17. a kind of expression vector, it includes expression cassettes according to claim 1 to 13, or comprising according to power Benefit requires expression cassette described in any one of 14-16, or includes expression cassette according to claim 1 to 13 Expression cassette described in any one of 4-16 according to claim 1.

18. a kind of cell, it includes expression vectors according to claim 17.

19. cell according to claim 18, wherein the cell is agrobatcerium cell or wheat cell.

20. described in expression cassette according to claim 1 to 13 and/or according to claim 1 any one of 4-16 Expression cassette be used to carry out gene editing or the purposes for improving the gene editing efficiency in wheat in wheat.

21. a kind of method for carrying out gene editing in wheat or improving the gene editing efficiency in wheat comprising:

(1) with the table of the plant endogenous High-expression promoter driving Cas9 gene in front added with the enhancer effectively connected It reaches；And/or

(2) with the expression of the DNA sequence dna of wheat U3 promoter driving coding sgRNA.

22. according to the method for claim 21, wherein the plant endogenous High-expression promoter is plant ubiquitin promoter Or Plant Actin promoter.

23. according to the method for claim 22, wherein the plant ubiquitin promoter is maize ubiquitin promoter PrZmUbi1, sugarcane ubiquitin promoter prSoUbi4 or two fringe false bromegrass ubiquitin promoter prBdUbi10.

24. according to the method for claim 23, wherein the sequence of the maize ubiquitin promoter prZmUbi1 such as SEQ ID Shown in NO:4.

25. according to the method for claim 23, wherein the sequence such as SEQ ID of the sugarcane ubiquitin promoter prSoUbi4 Shown in NO:5.

26. according to the method for claim 23, wherein the sequence of the two fringe false bromegrass ubiquitin promoter prBdUbi10 is such as Shown in SEQ ID NO:6.

27. according to the method for claim 22, wherein the Plant Actin promoter is rice actin starting Sub- prOsAct1.

28. according to the method for claim 27, wherein the sequence such as SEQ of the rice actin promoters prOsAct1 Shown in ID NO:20.

29. the method according to any one of claim 21-28, wherein the enhancer is the enhancing in plant virus source Son.

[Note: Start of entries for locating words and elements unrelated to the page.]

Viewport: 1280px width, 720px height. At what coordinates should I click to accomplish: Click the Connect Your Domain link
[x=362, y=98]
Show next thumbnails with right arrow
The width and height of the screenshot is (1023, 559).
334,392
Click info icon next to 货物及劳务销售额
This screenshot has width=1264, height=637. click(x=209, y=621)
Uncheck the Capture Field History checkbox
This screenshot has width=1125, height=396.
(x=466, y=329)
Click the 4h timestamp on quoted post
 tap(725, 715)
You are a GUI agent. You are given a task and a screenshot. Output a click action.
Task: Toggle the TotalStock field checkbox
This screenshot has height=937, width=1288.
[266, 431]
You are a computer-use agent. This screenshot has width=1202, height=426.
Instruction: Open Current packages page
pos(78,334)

30. according to the method for claim 29, wherein the enhancer in the plant virus source is figwort mosaic virus FMV Enhancer, cauliflower mosaic virus CaMV 35S enhancer or figwort mosaic virus FMV enhancer and cauliflower mosaic virus Both CaMV 35S enhancers.

31. according to the method for claim 30, wherein the sequence of the figwort mosaic virus FMV enhancer such as SEQ ID Shown in NO:1.

32. according to the method for claim 30, wherein the sequence of the cauliflower mosaic virus CaMV 35S enhancer is such as Shown in SEQ ID NO:2.

33. the method according to any one of claim 21-32, wherein the sequence of the Cas9 gene such as SEQ ID NO: Shown in 7 or 8.

34. the method according to any one of claim 21-33, wherein the sequence of the wheat U3 promoter such as SEQ ID Shown in NO:13.

35. the method according to any one of claim 21-34, wherein the DNA sequence dna such as SEQ ID of the coding sgRNA Shown in NO:16,17,18 or 19.